• Source:
■ ■ ■ ■ ■ ■ ■
Class LuceneLevenshteinDistance

  • All Implemented Interfaces:
    StringDistance

    public final class LuceneLevenshteinDistance
    extends Object
    implements StringDistance
    Damerau-Levenshtein (optimal string alignment) implemented in a consistent way as Lucene's FuzzyTermsEnum with the transpositions option enabled.

    Notes:

    • This metric treats full unicode codepoints as characters
    • This metric scales raw edit distances into a floating point score based upon the shortest of the two terms
    • Transpositions of two adjacent codepoints are treated as primitive edits.
    • Edits are applied in parallel: for example, "ab" and "bca" have distance 3.
    NOTE: this class is not particularly efficient. It is only intended for merging results from multiple DirectSpellCheckers.
    • Constructor Detail

      • LuceneLevenshteinDistance

        public LuceneLevenshteinDistance()
        Creates a new comparator, mimicing the behavior of Lucene's internal edit distance.
    • Method Detail

      • getDistance

        public float getDistance​(String target,
                                 String other)
        Description copied from interface: StringDistance
        Returns a float between 0 and 1 based on how similar the specified strings are to one another. Returning a value of 1 means the specified strings are identical and 0 means the string are maximally different.
        Specified by:
        getDistance in interface StringDistance
        Parameters:
        target - The first string.
        other - The second string.
        Returns:
        a float between 0 and 1 based on how similar the specified strings are to one another.
      • hashCode

        public int hashCode()
        Overrides:
        hashCode in class Object
■ ■ ■ ■ ■ ■ ■
• Material:
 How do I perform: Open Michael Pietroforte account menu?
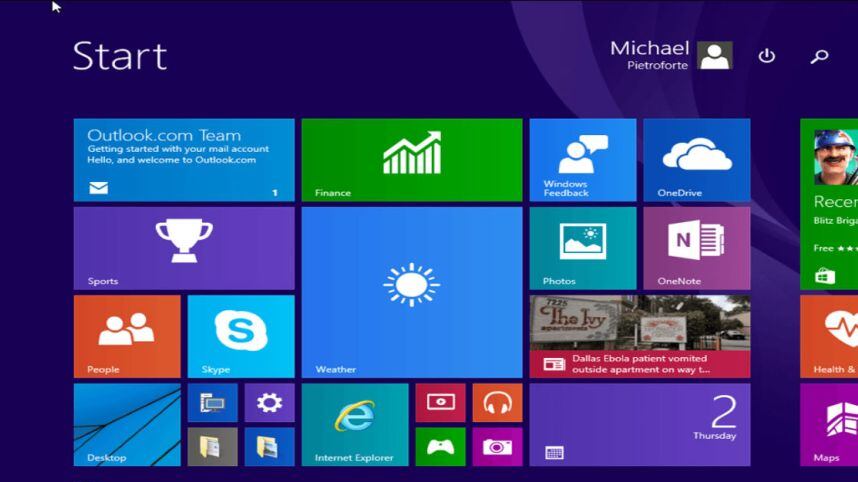pos(671,55)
■ ■ ■ ■ ■ ■ ■
• What you are asked to do:
In the LuceneLevenshteinDistance documentation, what is the class's only intended use?

• Solution to this task:
Merging results from multiple DirectSpellCheckers.